§ **What the task asks**
This exercise asks for a copy of each line in the records below with the word "agent" in it.

(Source data)
++++++++++++++++++++

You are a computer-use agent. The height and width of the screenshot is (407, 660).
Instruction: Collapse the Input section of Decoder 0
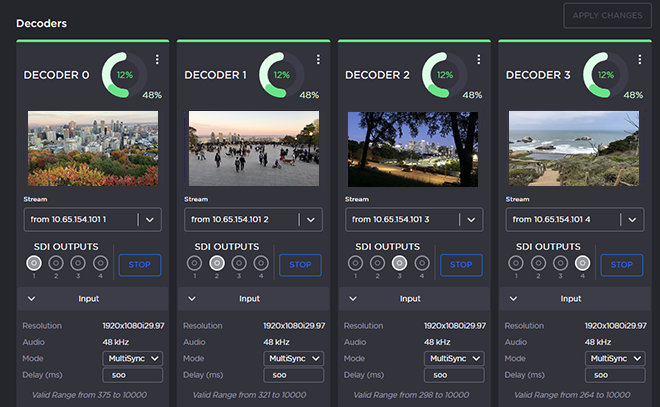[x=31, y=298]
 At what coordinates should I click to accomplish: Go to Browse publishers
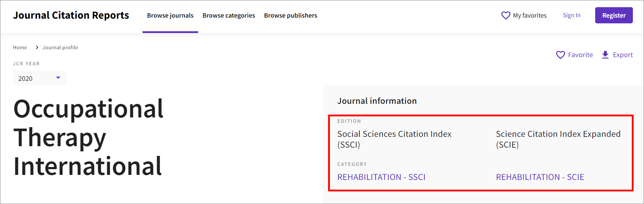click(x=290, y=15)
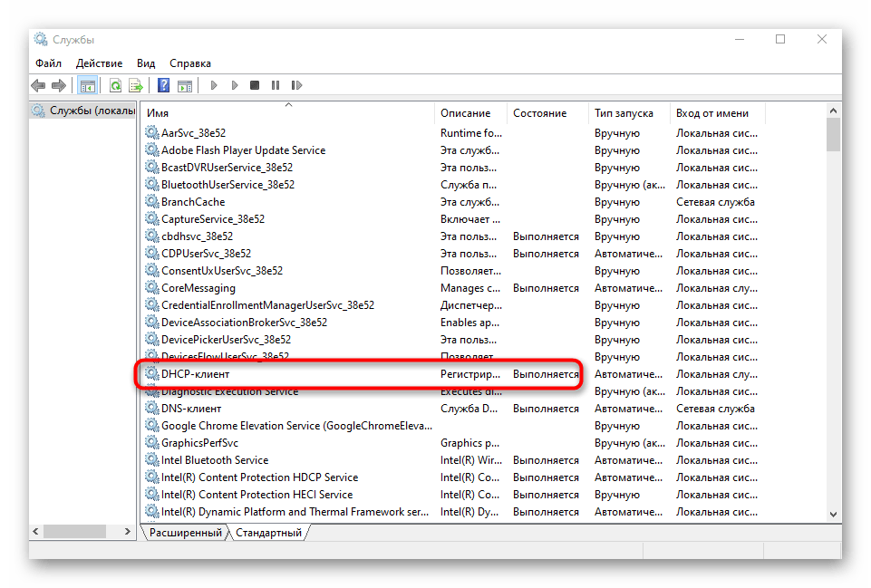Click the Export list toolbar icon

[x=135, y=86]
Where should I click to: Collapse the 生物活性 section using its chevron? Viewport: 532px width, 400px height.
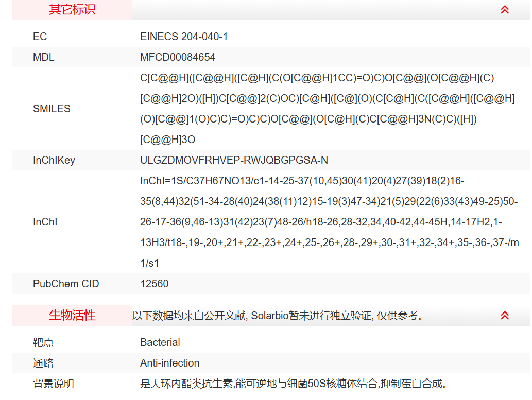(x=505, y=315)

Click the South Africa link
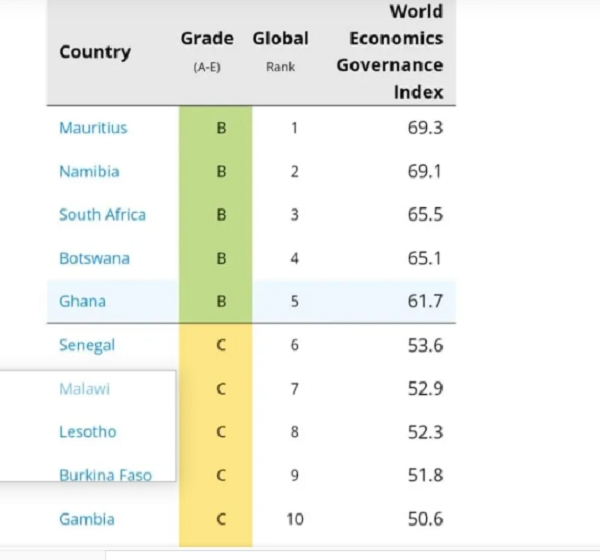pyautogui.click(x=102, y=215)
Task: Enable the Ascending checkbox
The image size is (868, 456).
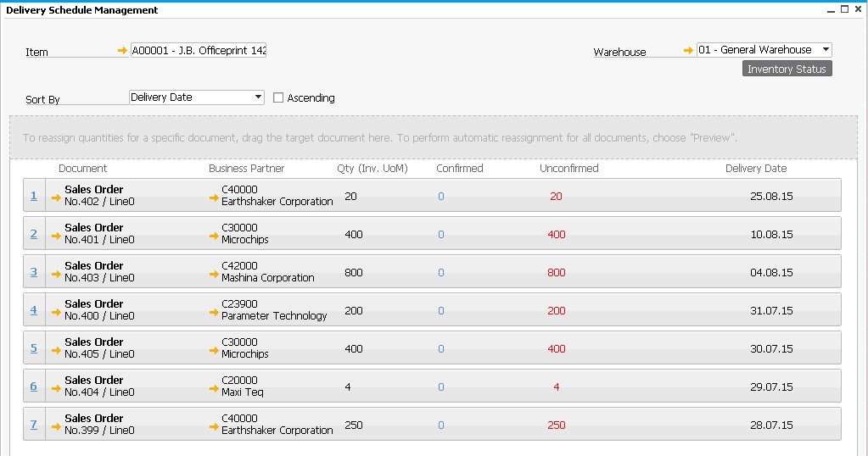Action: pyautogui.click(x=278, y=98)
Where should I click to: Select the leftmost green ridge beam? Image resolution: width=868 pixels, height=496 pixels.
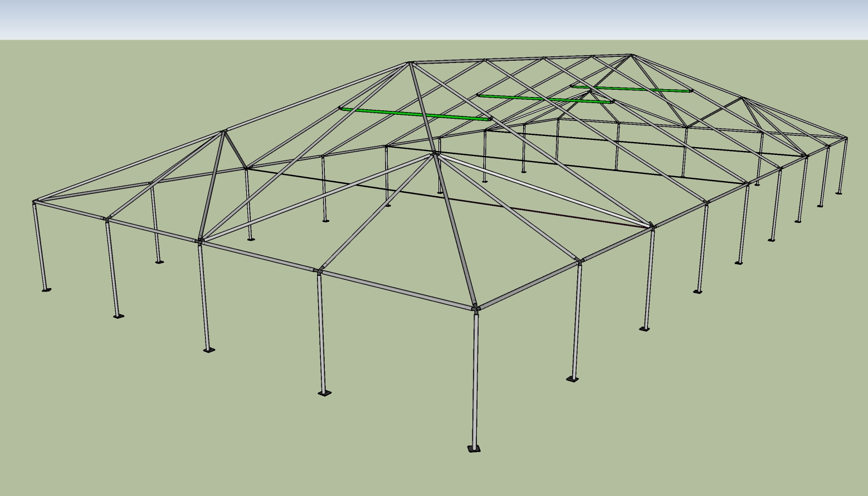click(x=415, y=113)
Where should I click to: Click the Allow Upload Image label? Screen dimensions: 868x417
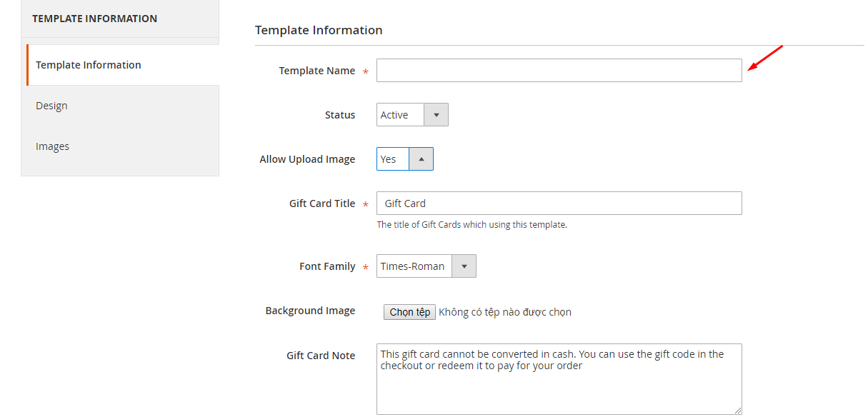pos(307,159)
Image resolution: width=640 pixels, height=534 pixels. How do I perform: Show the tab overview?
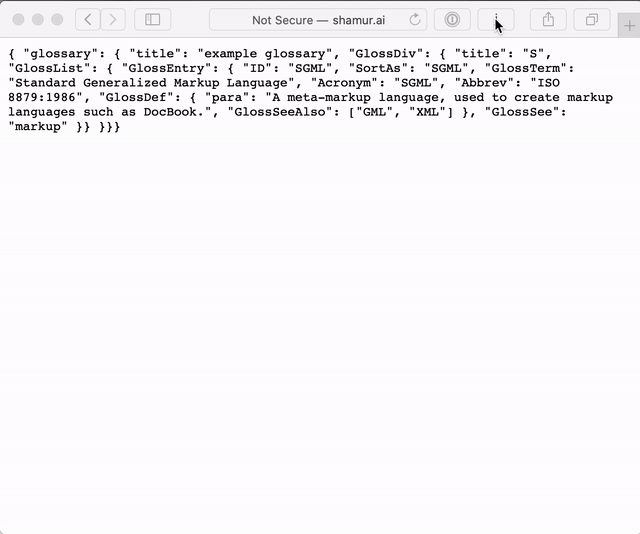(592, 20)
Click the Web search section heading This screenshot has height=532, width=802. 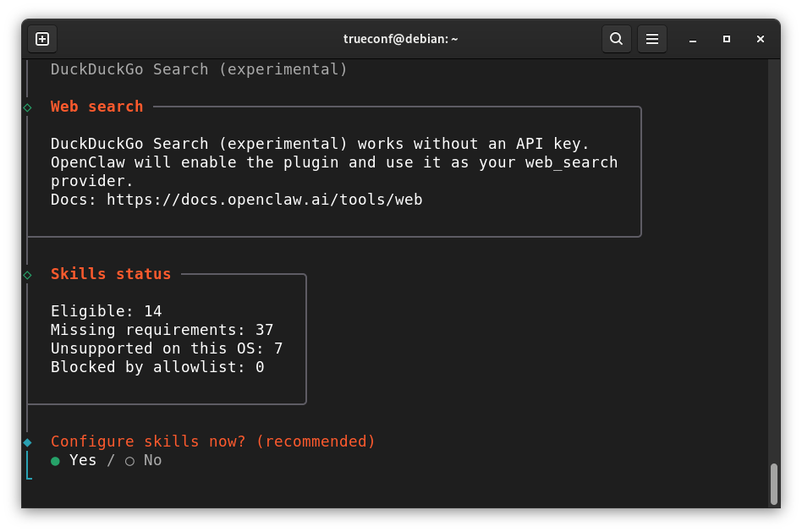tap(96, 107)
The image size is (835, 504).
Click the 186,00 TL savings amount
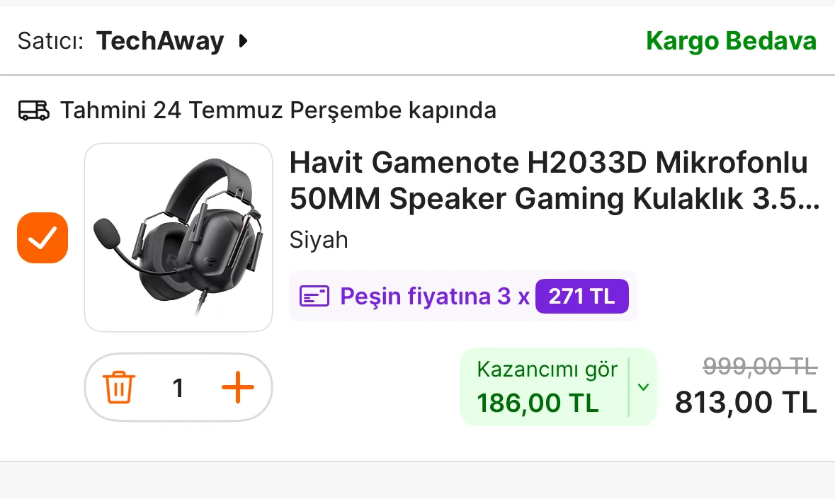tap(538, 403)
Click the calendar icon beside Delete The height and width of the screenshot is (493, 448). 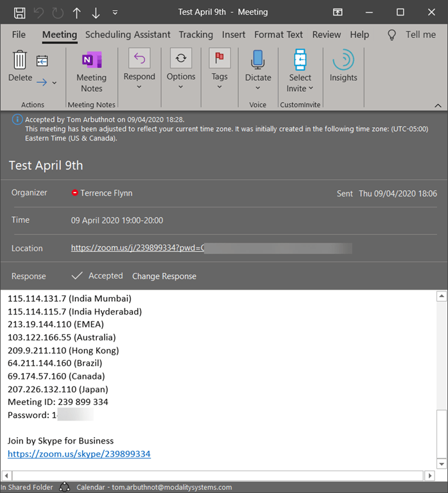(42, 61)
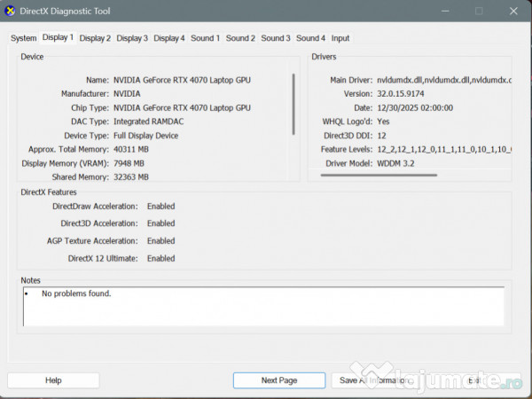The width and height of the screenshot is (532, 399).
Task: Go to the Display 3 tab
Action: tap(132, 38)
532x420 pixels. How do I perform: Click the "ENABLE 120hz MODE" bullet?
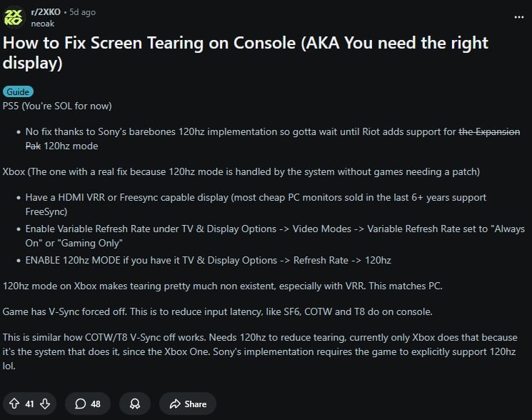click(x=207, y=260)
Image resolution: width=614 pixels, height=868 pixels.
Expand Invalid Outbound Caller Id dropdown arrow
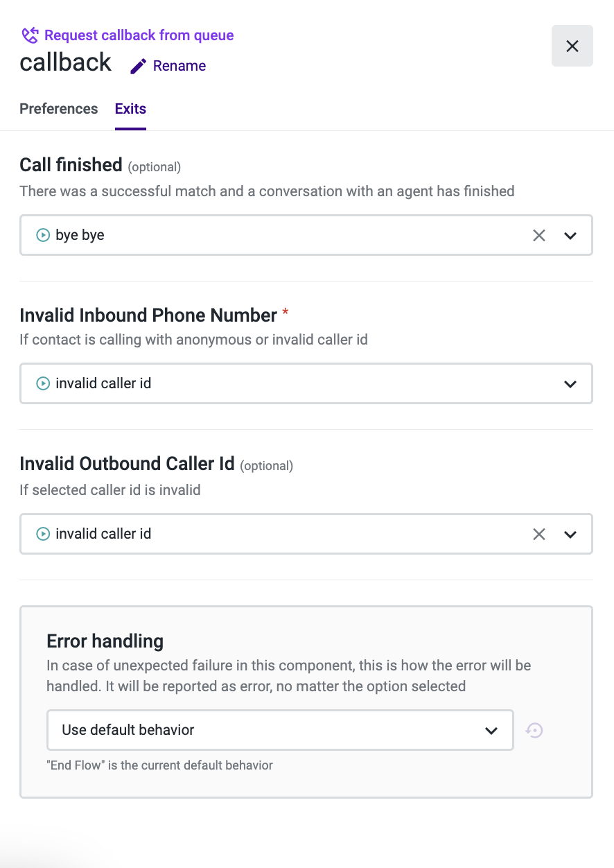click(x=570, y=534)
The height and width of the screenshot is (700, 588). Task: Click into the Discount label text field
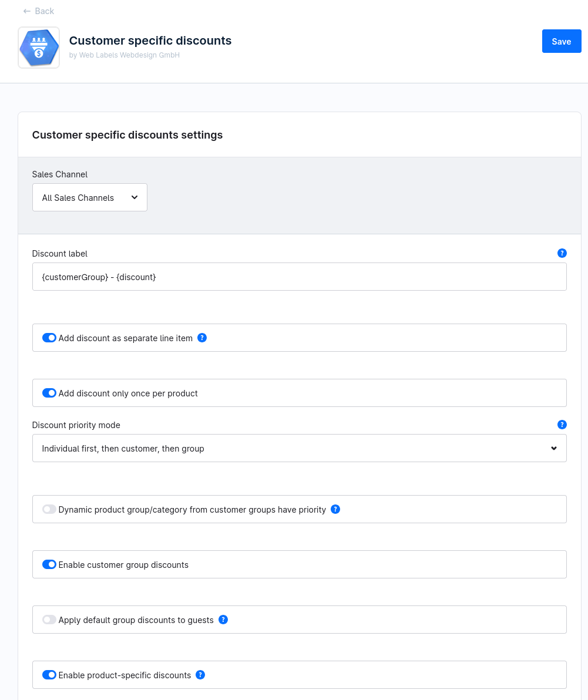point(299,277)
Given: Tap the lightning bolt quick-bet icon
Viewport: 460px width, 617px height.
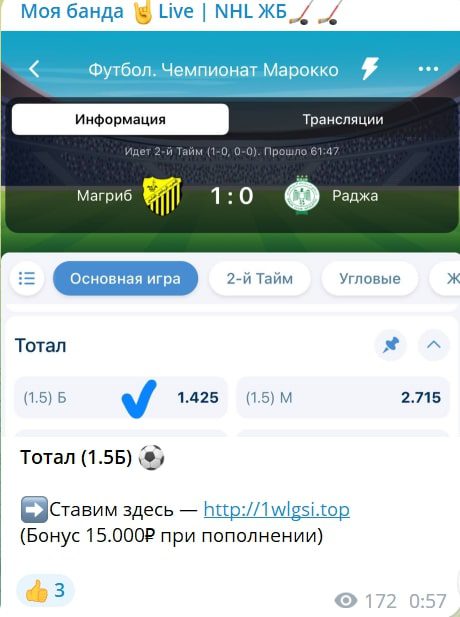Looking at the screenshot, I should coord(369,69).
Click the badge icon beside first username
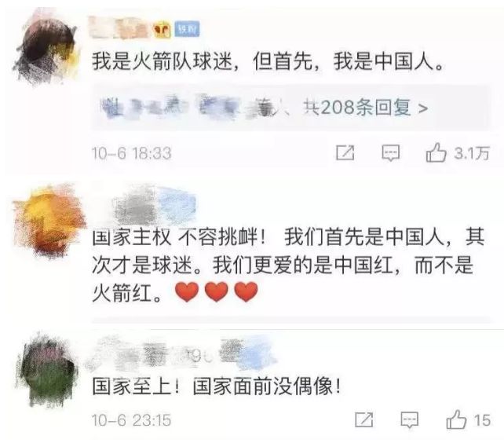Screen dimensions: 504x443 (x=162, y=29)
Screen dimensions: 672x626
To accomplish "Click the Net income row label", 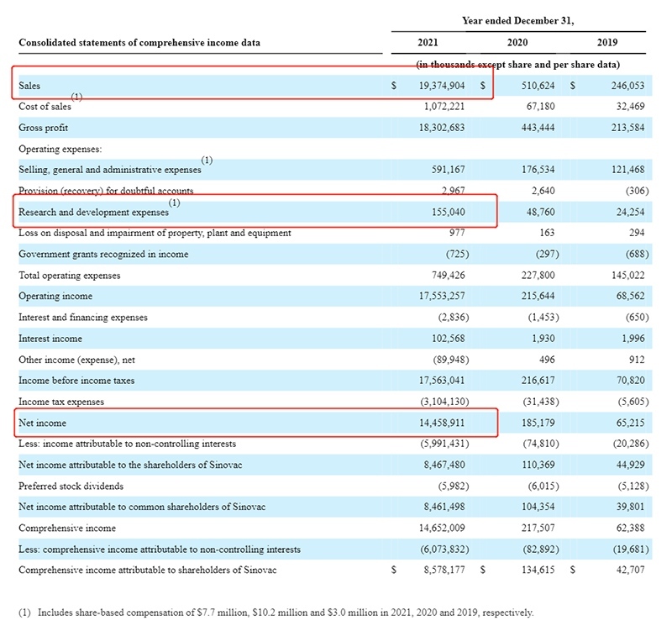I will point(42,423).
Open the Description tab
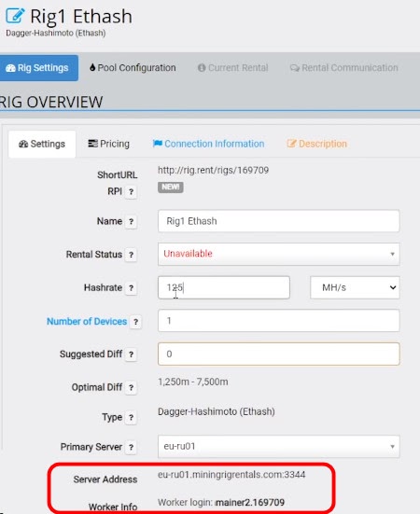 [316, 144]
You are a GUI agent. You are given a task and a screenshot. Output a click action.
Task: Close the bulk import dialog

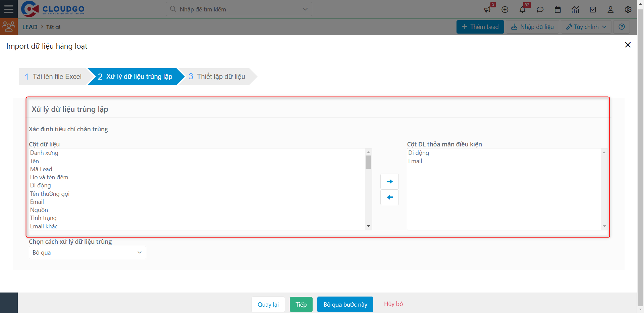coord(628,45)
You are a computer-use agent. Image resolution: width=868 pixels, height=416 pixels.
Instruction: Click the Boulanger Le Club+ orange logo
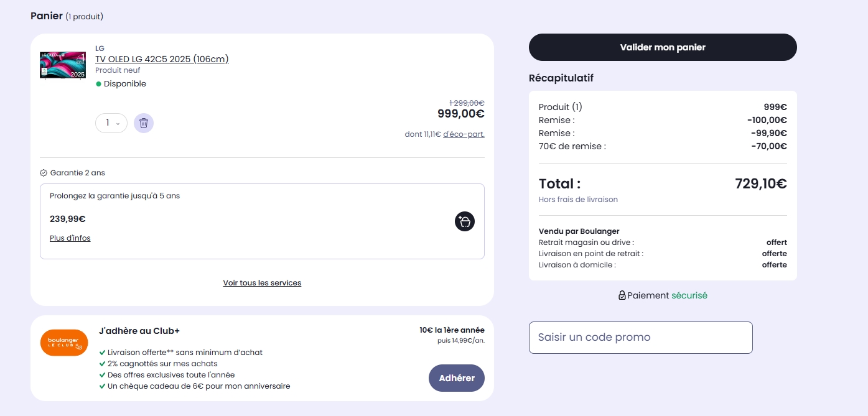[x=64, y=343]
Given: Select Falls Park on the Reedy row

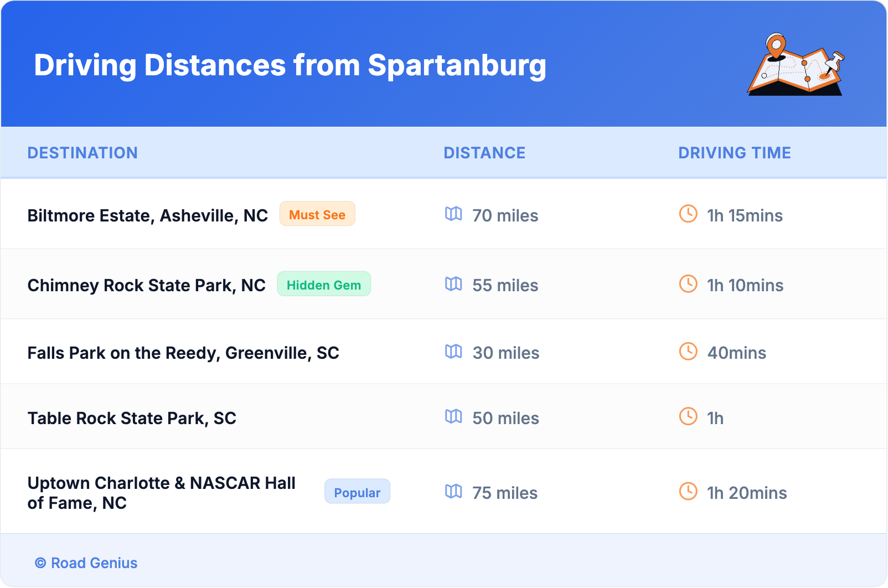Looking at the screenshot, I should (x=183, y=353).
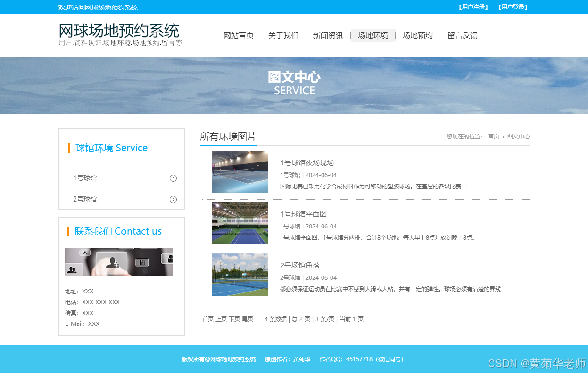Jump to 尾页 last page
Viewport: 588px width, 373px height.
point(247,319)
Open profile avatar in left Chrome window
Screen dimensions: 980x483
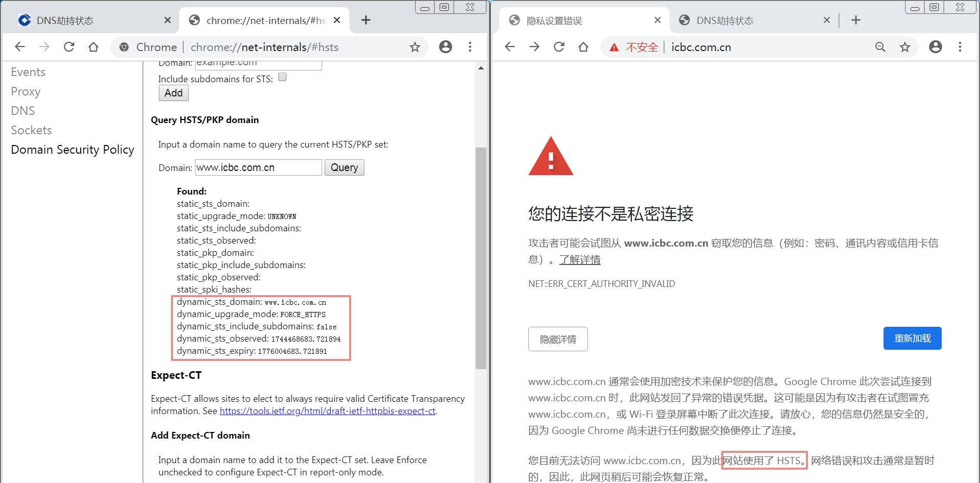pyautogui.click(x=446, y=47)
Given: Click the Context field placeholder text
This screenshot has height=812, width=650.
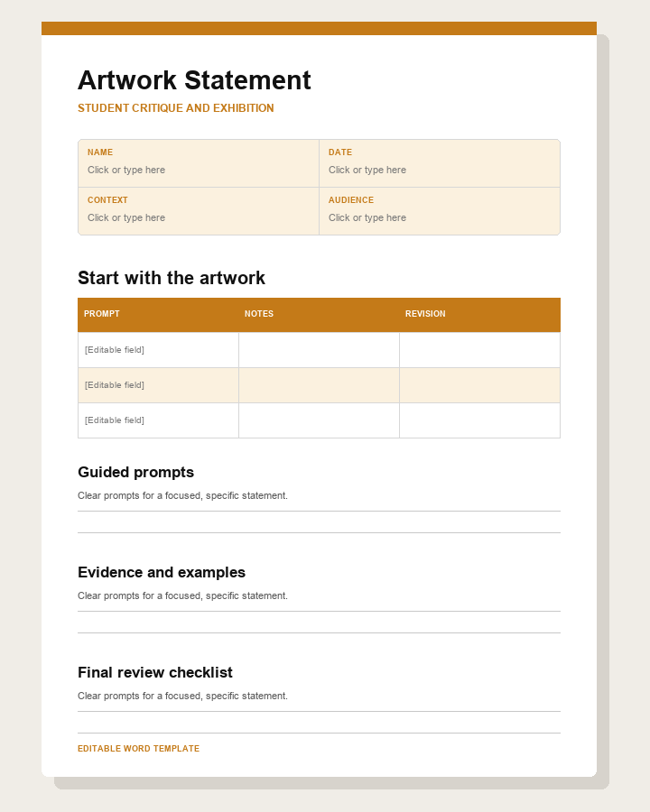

++++++++++++++++++++

§ **Expected output**
You are a computer-use agent. The height and width of the screenshot is (407, 660).
You are a GUI agent. You are given a task and a screenshot. Output a click action.
You are a computer-use agent. Image resolution: width=868 pixels, height=416 pixels.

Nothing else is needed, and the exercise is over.